Medal of the First Afghan War

The Jellalabad Medal was a campaign medal issued by the British East India Company. It was established by Lord Ellenborough, the Governor-General of India, on 30 April 1842.
The medal was awarded for the defence of Jalalabad from 12 November 1841 to 7 April 1842, during the First Afghan War, to the troops under the command of Sir Robert Sale. About 2,600 soldiers took part, including the 13th Foot (the only British Army unit present), the 35th Bengal Native Infantry, as well as detachments from other Indian Army units and some loyal Afghan forces.

In addition to the medal, the 13th Foot were permitted to show a Mural Crown and the battle honour 'Jellalabad' on its colours and regimental badge.

==Appearance==
Two different versions of the Jellalabad Medal were awarded.

The original medal was produced by the Calcutta Mint. It is silver and 39 mm in diameter.

Obverse: A mural crown with 'JELLALABAD' above.

Reverse: The date 'VII APRIL 1842' over three lines.

Suspension: A straight steel suspender attached to the medal by way of a steel clip. This original suspension was often replaced by a more decorative version.

Naming: Issued unnamed, the medal was often named privately. The medals awarded to the 13th Foot had the name and regiment of the recipient engraved at their commanding officer's expense.

Lord Ellenborough was dissatisfied with the design and execution of this version and, although awarded to serving soldiers, insufficient were produced to issue to next of kin of those who had died during the campaign. The East India Company therefore decided to strike a further issue of a new design. Although those in receipt of the original medal could exchange for the new medal, few did so with, for example, only five men of the 13th Foot opting to exchange.

The second version of the medal was designed by William Wyon and produced by the Royal Mint in London. It is silver and 36 mm in diameter.

Obverse: The diademed head Queen Victoria facing left with the inscription 'VICTORIA VINDEX' (PROTECTOR).

Reverse: a winged figure of Victory flying over the fortress at Jellalabad. Above is the inscription 'JELLALABAD VII APRIL' with below the year 'MDCCCXLII'.

Suspension: A straight suspender attached to the medal by way of a steel clip. Many recipients replaced this with a more ornate silver suspension.

Naming: The recipient's name and regiment were impressed on the edge in block capitals.
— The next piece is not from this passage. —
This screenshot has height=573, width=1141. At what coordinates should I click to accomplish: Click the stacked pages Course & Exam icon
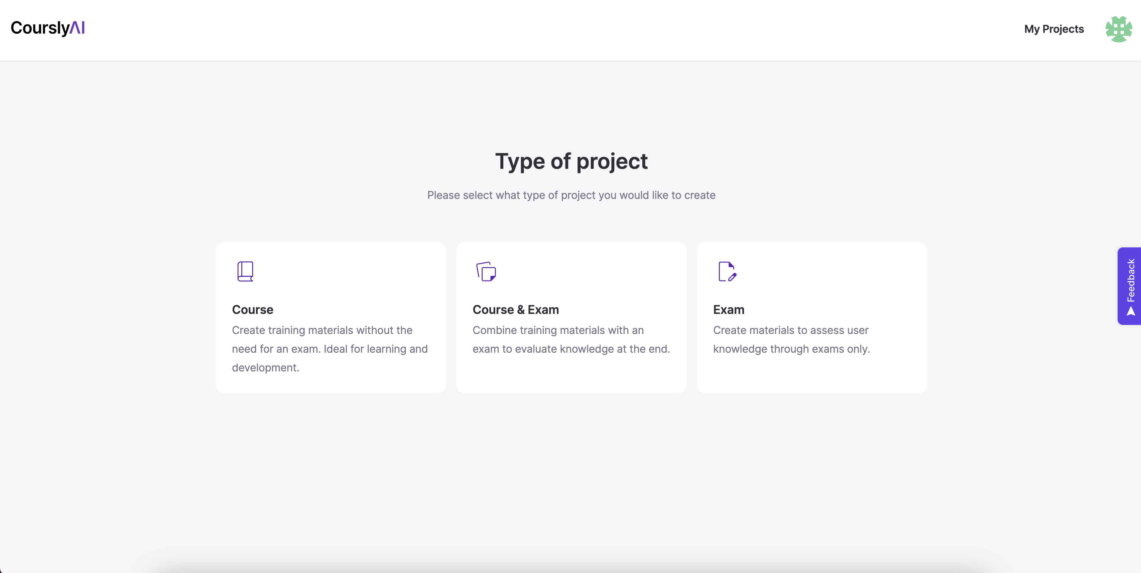pyautogui.click(x=486, y=271)
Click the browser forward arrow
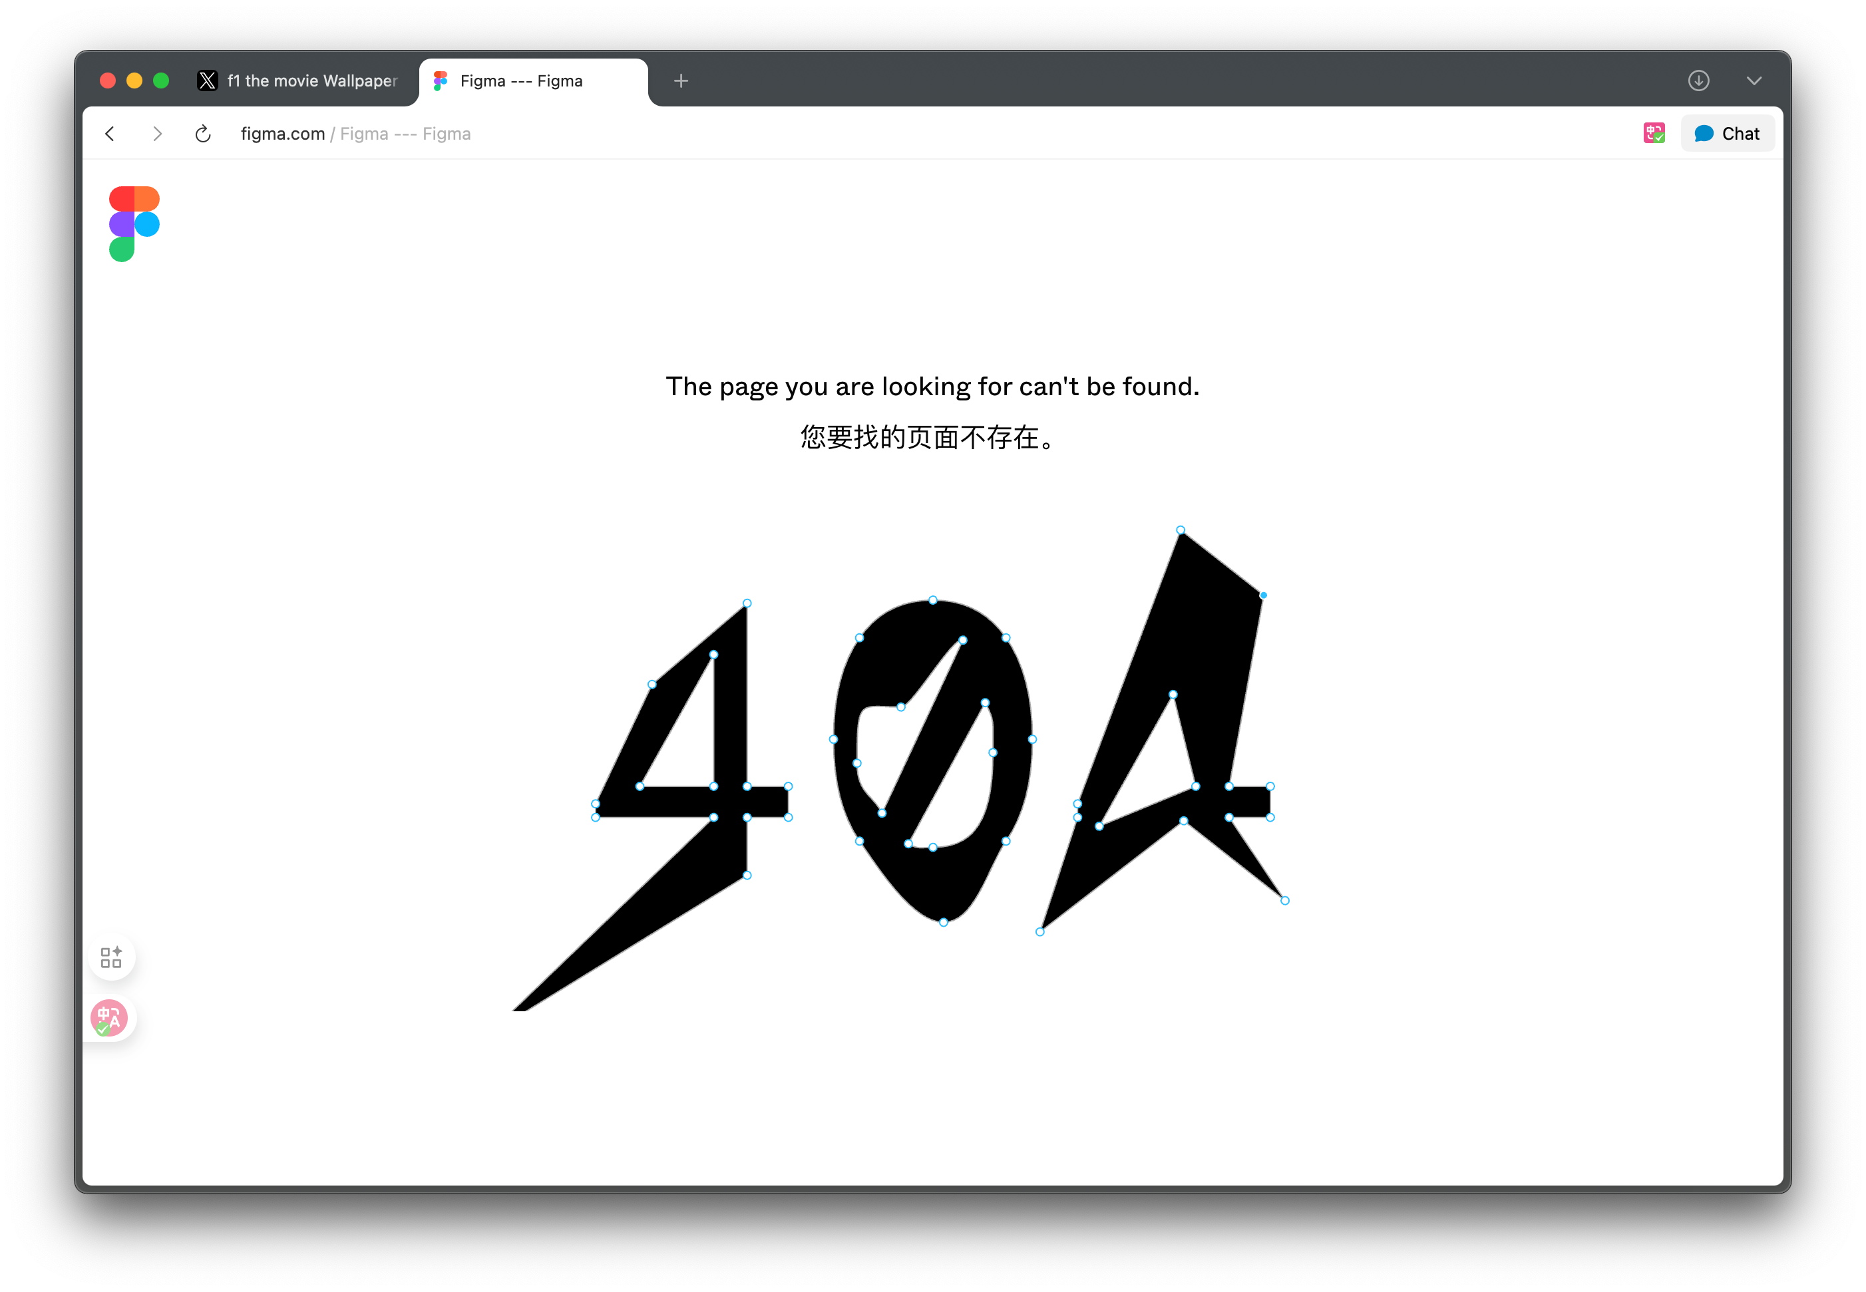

The ribbon of both versions was a watered rainbow pattern of red, white, yellow, white and blue common to most East India Company medals.

No clasp was awarded with either medal.

==Anglo-Afghan War==
Four separate campaign medals were awarded to British led forces who served in the Afghan War of 1839 to 1842:
- Ghuznee Medal. Storming of Ghuznee fortress, 21–23 July 1839.
- Jellalabad Medal. Defence of Jalalabad, 12 November 1841–7 April 1842.
- Medal for the Defence of Kelat-I-Ghilzie. Defence of Kelat-I-Ghilzie, January–26 May 1842.
- Candahar, Ghuznee, Cabul Medal. Major operations of 1842, the final year of the war.